Back in March, when it became obvious that we wouldn’t be going back to the gym any time soon, I knew that my health and fitness would likely suffer from decreased activity unless I took some kind of action against the disruption. At that point, I looked for access to data that could help track my level of activity, which included how long, how frequent and how difficult each activity was. Being an owner of a smartphone, a smartwatch and a heart-rate monitoring chest strap, there were plenty of options, but how does one use this data?

What 17,000 women in their 70s can teach us about health and longevity

While the scientists continue the debate on exactly how many steps one needs each day, we can all agree that, as humans, our bodies need movement for health and that each of us needs an achievable plan that we can execute each week on a consistent basis. Whether that achievable plan be a couch to 5-kilomenter program, a daily walking routine or a high-intensity interval training plan, the plan needs to work for you and, most importantly, needs to be repeatable because when it comes to health and activity, doing anything is far superior to doing nothing at all. For example, see this study published by the Journal of the American Medical Association, funded by the National Institutes of Health, that investigated how 17,000 women averaging 72 years of age survived relative to their peers based on the number of steps they took each day. Surprisingly, the study found the women who averaged 4,400 steps per day, roughly 1.5 to 2 miles, were 40 percent less likely to die in the four-year follow up period.
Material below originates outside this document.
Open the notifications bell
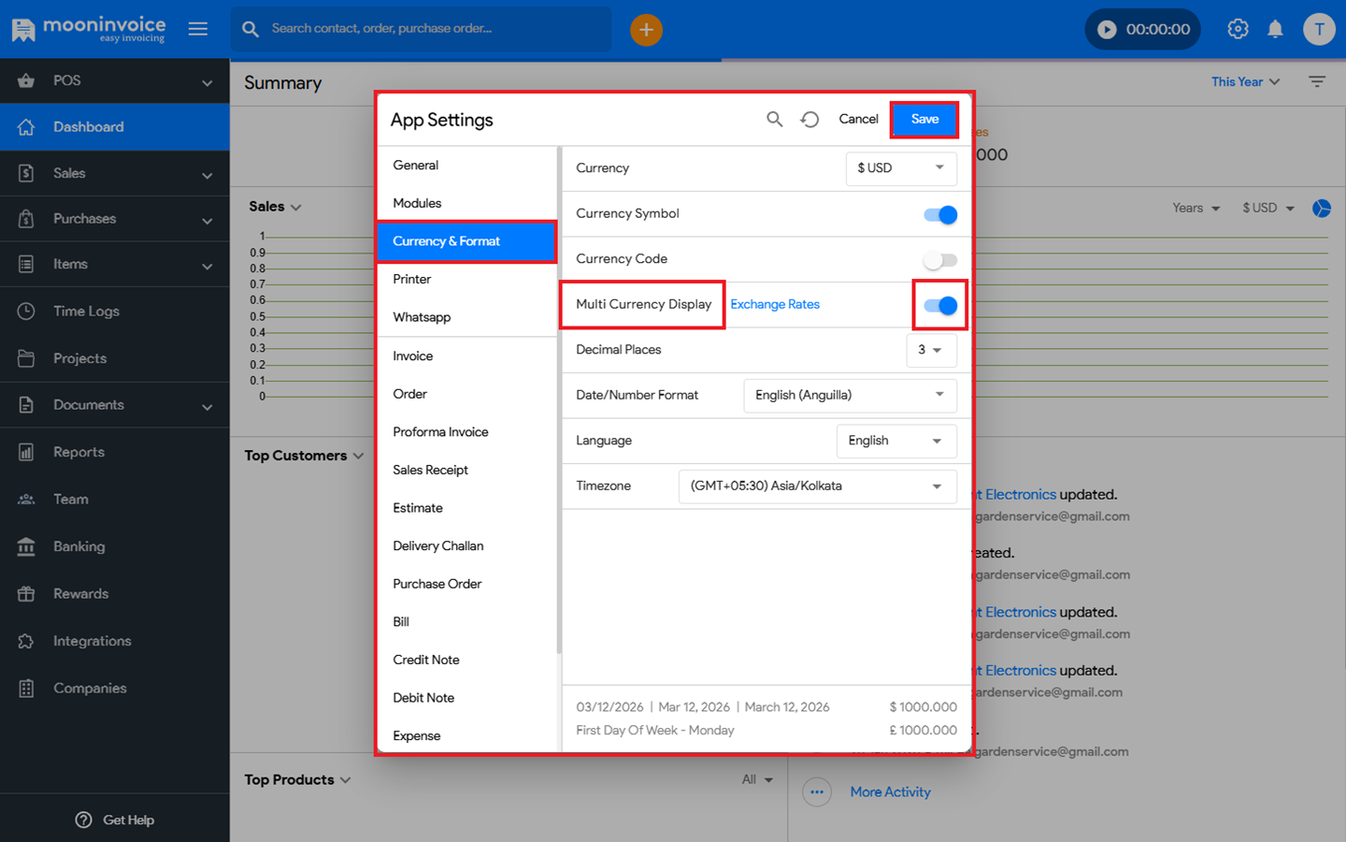Screen dimensions: 1346x842 [x=1275, y=30]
What the world’s most successful cross-country skier can teach us about health and fitness

Guro S. Solli, perhaps the most successful female Norwegian cross-country skier in the world, was researched to investigate what kind of training was contributing to her success, and the answer was counterintuitive to what one might imagine from such a successful elite athlete. As Americans, we often think of sport training with a “no pain, no gain” mentality, in which only the strong survive, and if you aren’t pushing yourself, you aren’t getting ahead of your competition. This kind of mentality is not only wrong, it can be seriously harmful to your health if you pursue it regularly. When Solli’s data was analyzed over five years of training, researchers were surprised to find that more than 90 percent of her training was done in a “low-intensity training zone,” meaning that, on a rating of perceived exertion from 6 to 20, Solli actually performed more than 90 percent of her training at an RPE of 11/20. This level of exertion would allow someone to carry on a conversation and is considered to be “fairly light,” which is just two points above “very light” and two points below “somewhat hard.” While she did engage in many hours of training per week, as would any endurance athlete, her effort levels were in the low intensity zone for almost all of her training.
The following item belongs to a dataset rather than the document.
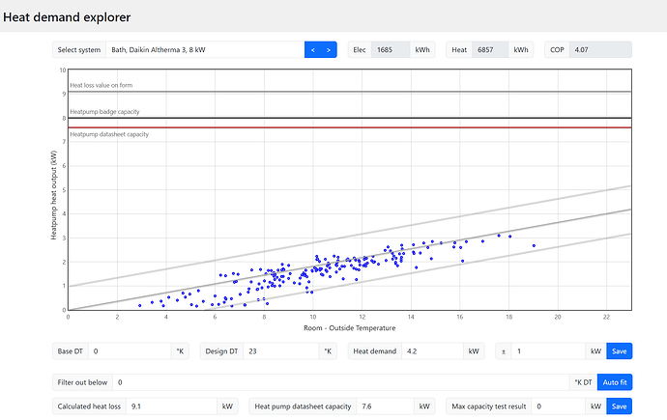
Task: Open the Select system dropdown
Action: coord(204,49)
What these two examples mean for average people, like you and me, and what to do next

There are three main guiding principles one can derive from these two examples, which tell two similar stories but from opposite ends of the performance spectrum. These guiding principles can help determine what next steps we can all take for our longevity, health and fitness.
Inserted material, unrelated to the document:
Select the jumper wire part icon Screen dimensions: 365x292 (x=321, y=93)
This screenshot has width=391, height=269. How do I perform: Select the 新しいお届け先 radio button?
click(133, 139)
The first guiding principle is that if you want to use exercise to improve your health and improve your longevity, first quantify and measure your activity level now. One cannot manage what they cannot measure, and exercise is no exception.

So, start by quantifying your exercise, both in time spent and rating of perceived exertion. One of the easiest ways to do this is to invest in a wearable-activity tracker, preferably one that can check your heart rate. While these devices aren’t highly accurate, when used frequently and over long periods of time, trends are easily spotted even with occasional poor data points.

Secondly, being active doesn’t have to be unpleasant, and, especially where our bodies are challenged most, taking a relaxed approach might be a more sustainable approach in the beginning. Even at a low level, exercise can be tremendously beneficial for your health and longevity, especially as you age. Therefore, go for a long walk or run (if your doctor says it’s OK), and see if you can maintain a rate of perceived exertion at 11/20, which you would say is a “fairly light” level of strain, three to four days per week for a few weeks. You can chart your distance and time, and then evaluate at the end of the three weeks to see if you made any gains.

Thirdly, even high-performing athletes can achieve their fitness goals at reasonable levels of intensity, and experiencing pain in training isn’t always a signal of a gain in performance. While Solli does have elements of medium- and high-intensity exercise in her training program, it doesn’t exceed 10 percent of the time spent on average. That would mean, for someone who exercises one hour per day, five days per week, at a total of 300 hours, all medium- and high-intensity work is limited to about 30 minutes per week.

So then, if you have access to a heart rate chest strap or, even better, exercise physiology lab testing equipment, calculate your VO2 Max (most higher-end fitness watches will perform this function). Then dial your training intensity back, similar to what Solli would do, but exercise for slightly longer than usual, say 10 to 15 percent longer. Once you’ve done this for several weeks, retest and see if you’ve lost any of your fitness. If you want to take it one step further, log how your body and mind feel each day after training before the test, and then compare it with how you feel during your new lower-intensity training regime.

— Dr. Dan Michael is a chiropractic physician at NW Sports Rehab in Madison Park.